Task objective
Locate "Viewport: 661px width, 391px height." in the records below, then copy its line and every following line exactly, without the pictures.

[Saved entries]

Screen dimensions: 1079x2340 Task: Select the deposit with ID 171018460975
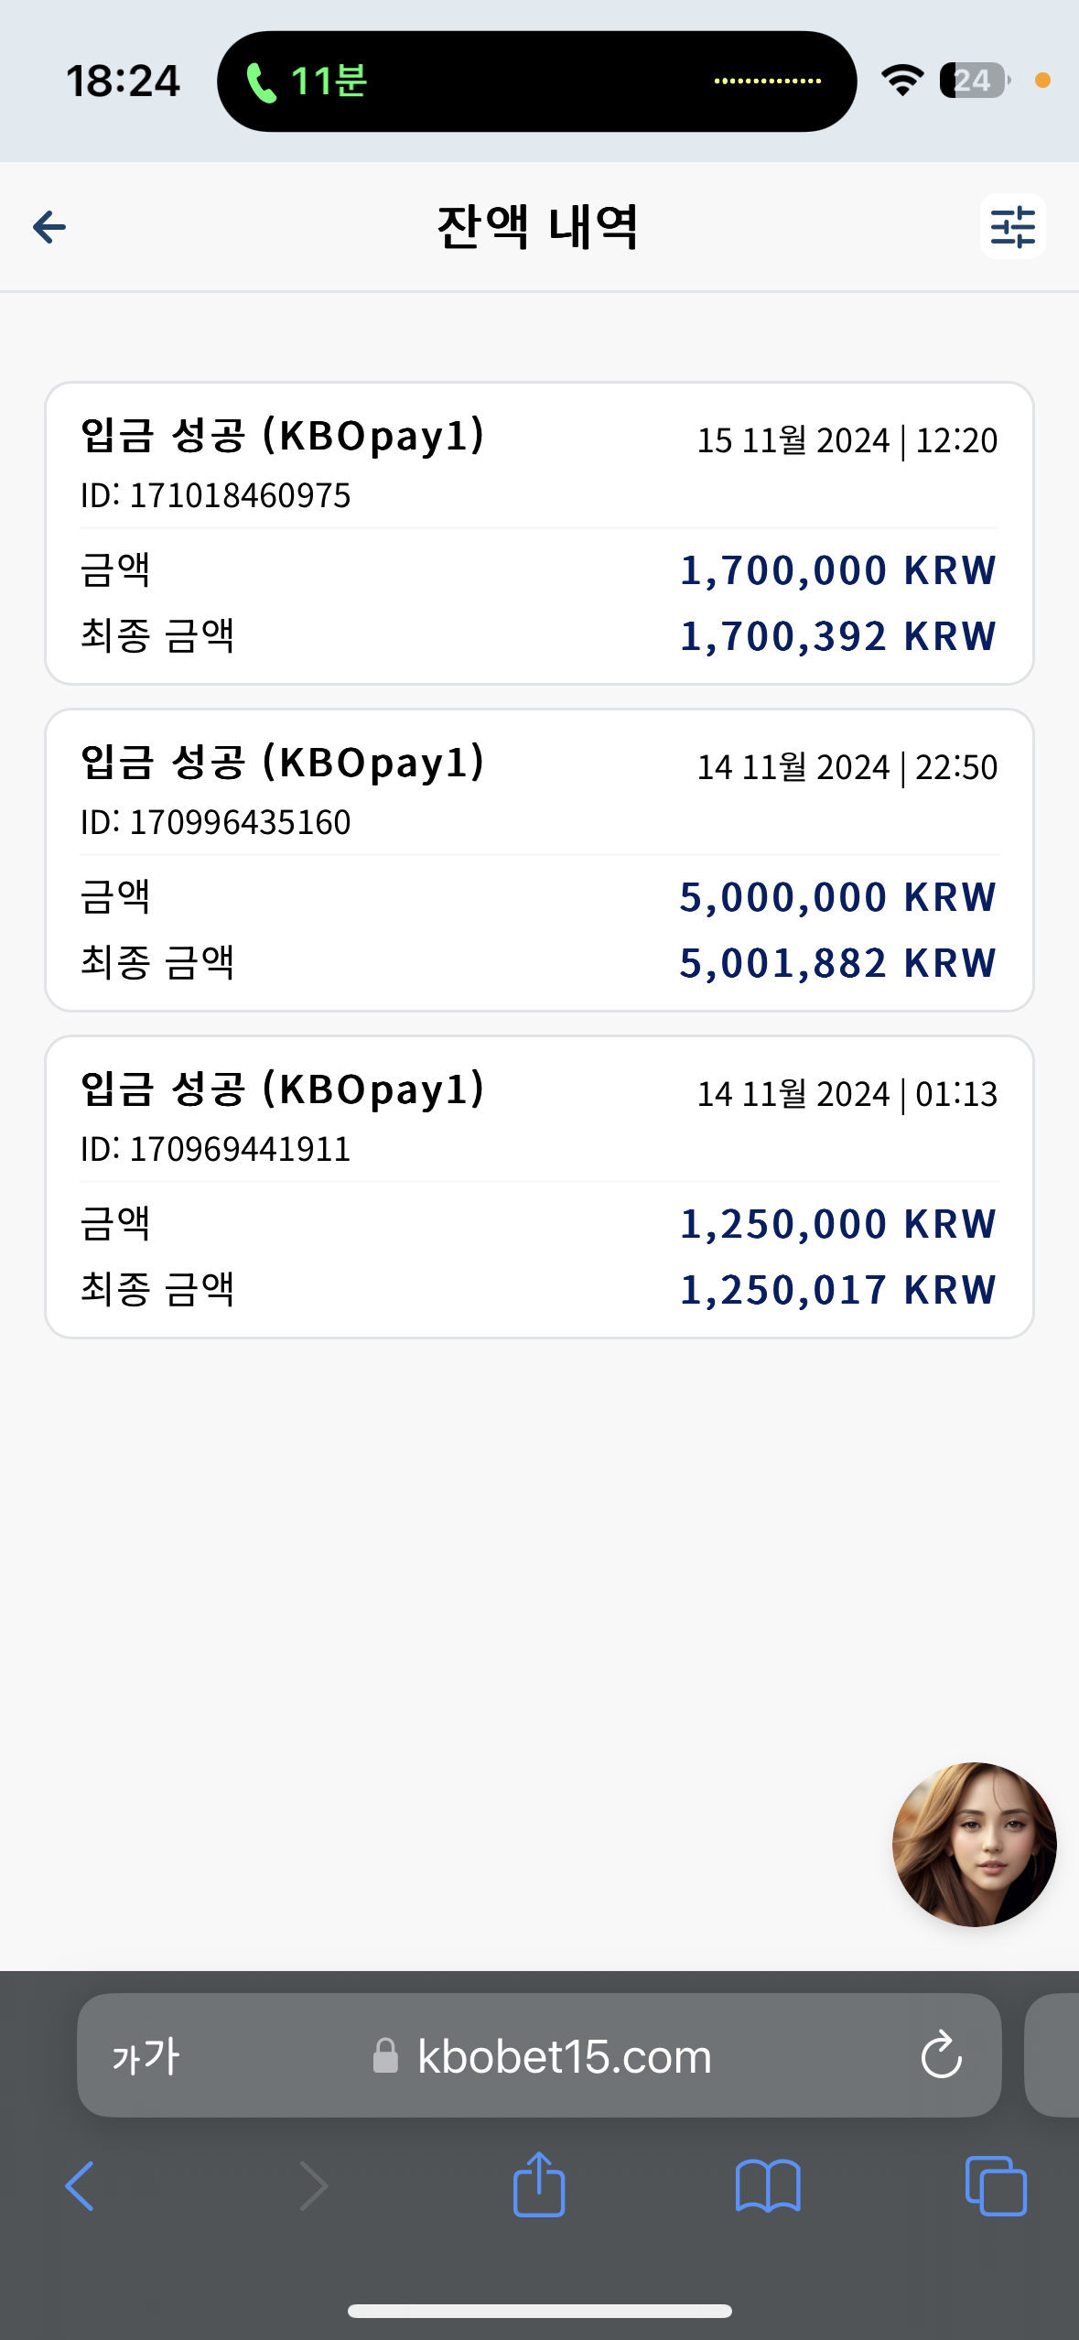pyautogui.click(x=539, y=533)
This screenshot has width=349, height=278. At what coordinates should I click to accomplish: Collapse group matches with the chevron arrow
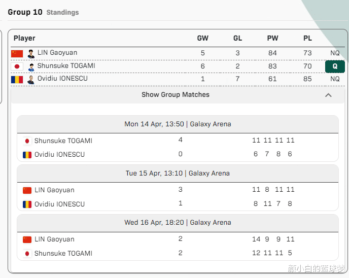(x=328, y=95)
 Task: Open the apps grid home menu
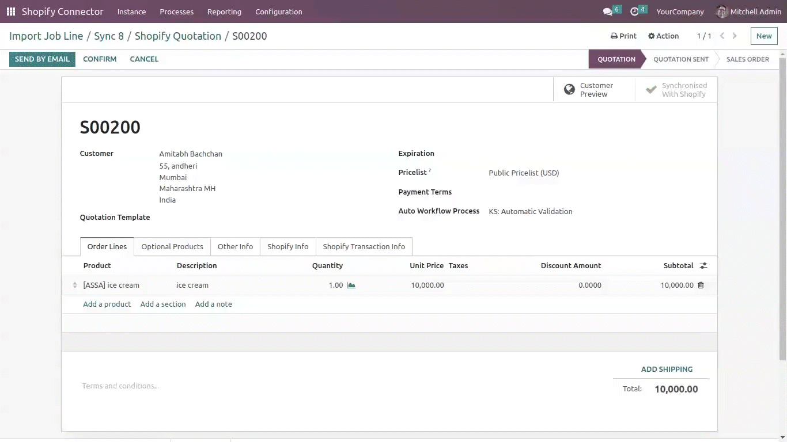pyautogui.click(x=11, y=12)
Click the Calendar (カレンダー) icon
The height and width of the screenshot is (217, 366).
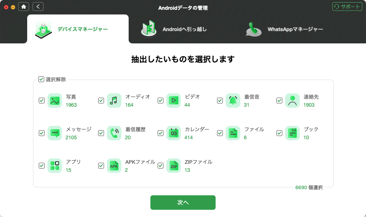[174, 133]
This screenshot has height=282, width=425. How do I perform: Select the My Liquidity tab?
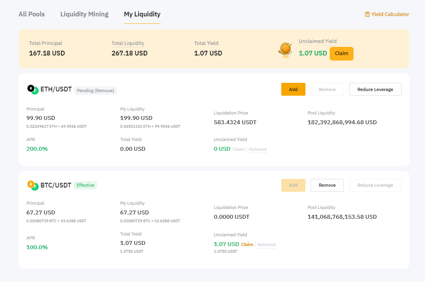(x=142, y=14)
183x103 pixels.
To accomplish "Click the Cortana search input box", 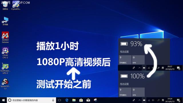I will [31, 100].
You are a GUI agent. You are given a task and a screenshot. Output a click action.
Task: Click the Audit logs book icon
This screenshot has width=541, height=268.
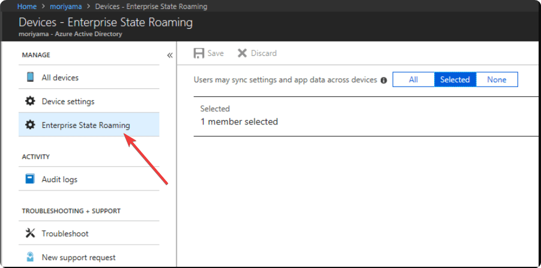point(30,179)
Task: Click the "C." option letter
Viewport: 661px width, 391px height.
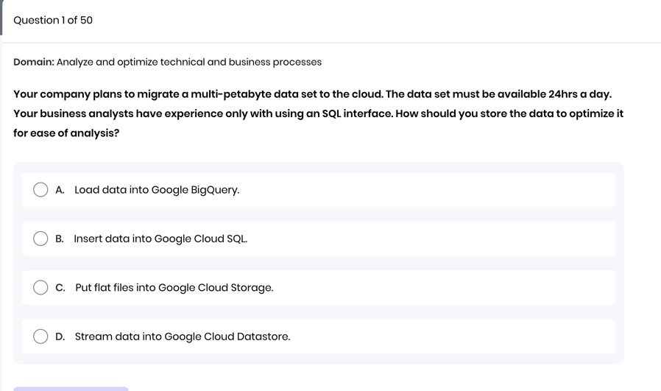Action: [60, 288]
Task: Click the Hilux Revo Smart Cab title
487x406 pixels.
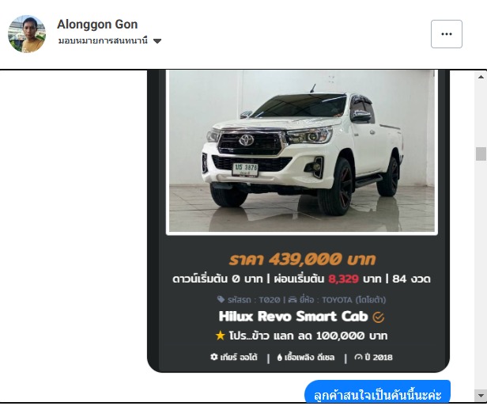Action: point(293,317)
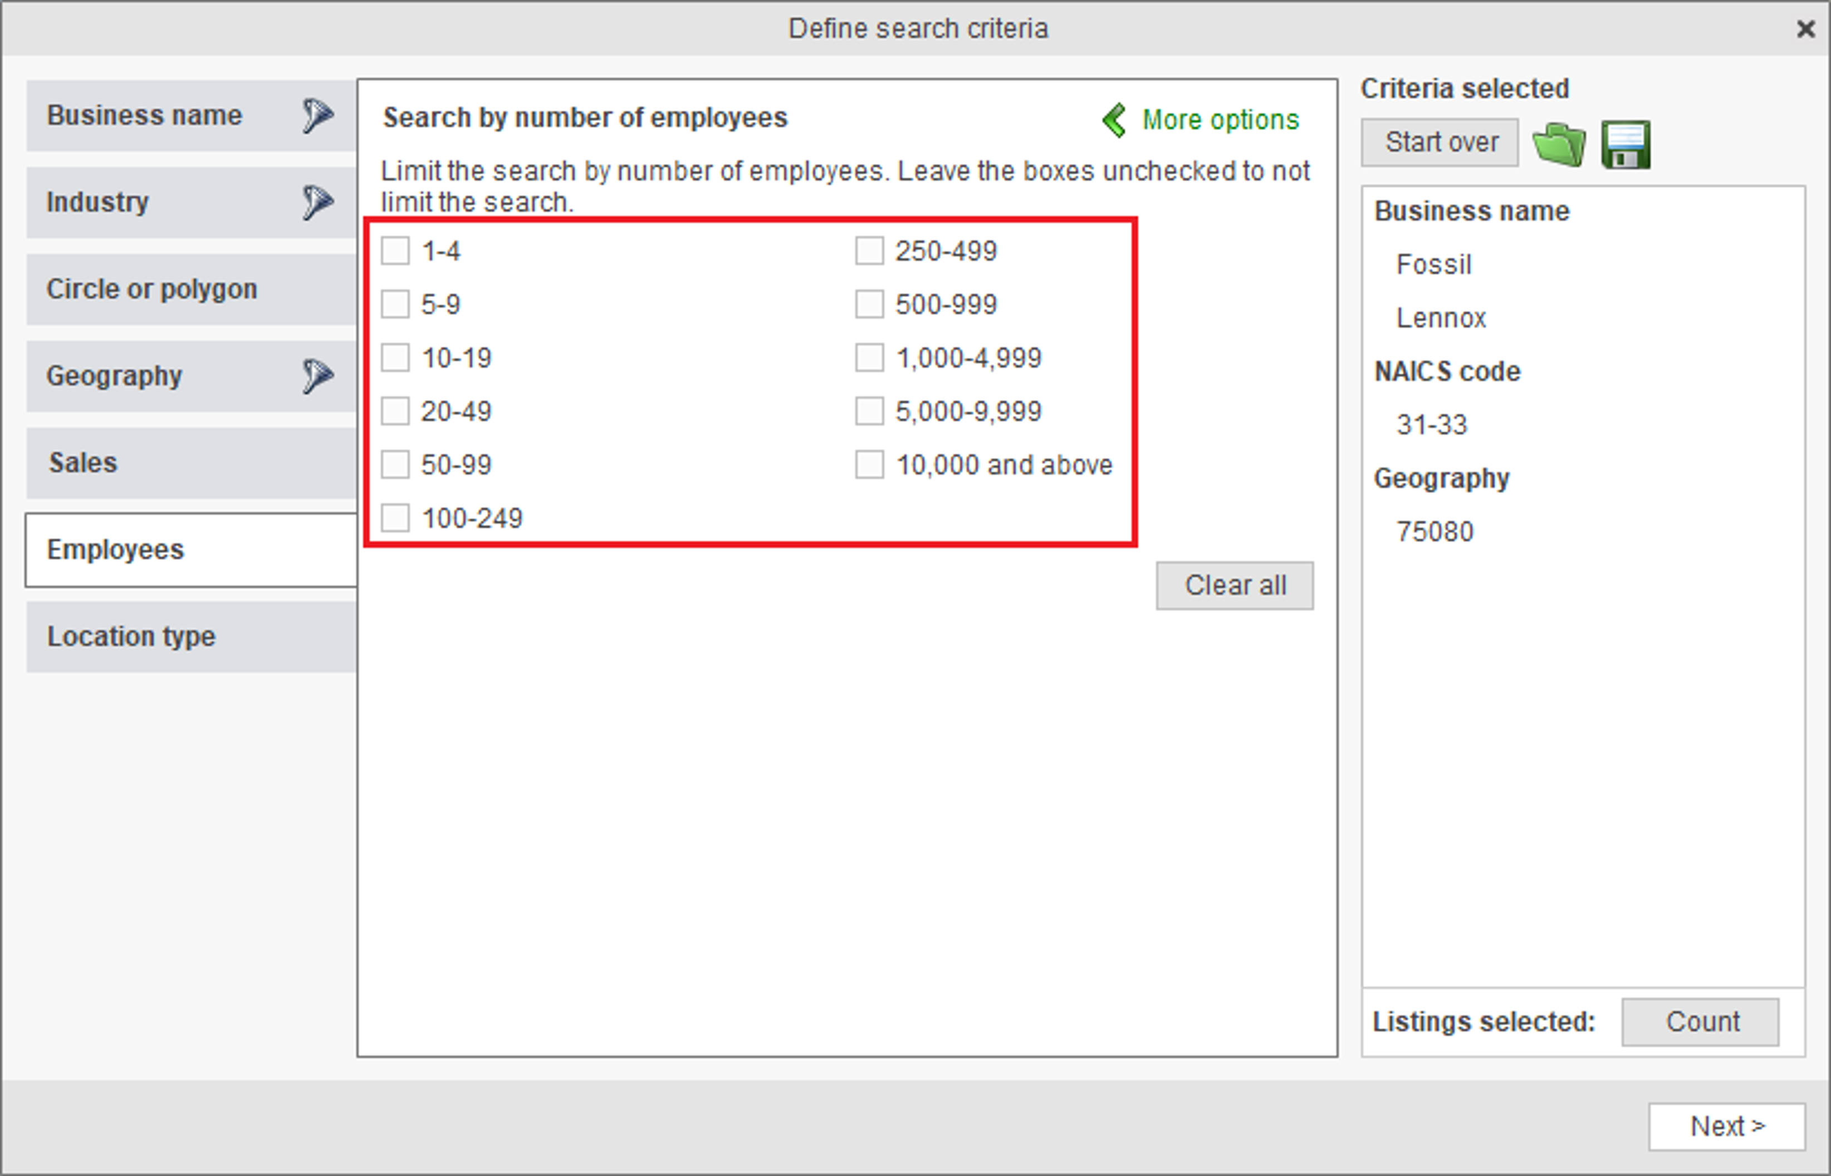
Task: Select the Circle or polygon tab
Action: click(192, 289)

Output below
Viewport: 661px width, 391px height.
Action: [60, 288]
Task: Click the Hilux Revo Smart Cab title
487x406 pixels.
Action: point(293,317)
Task: Select the Circle or polygon tab
Action: click(192, 289)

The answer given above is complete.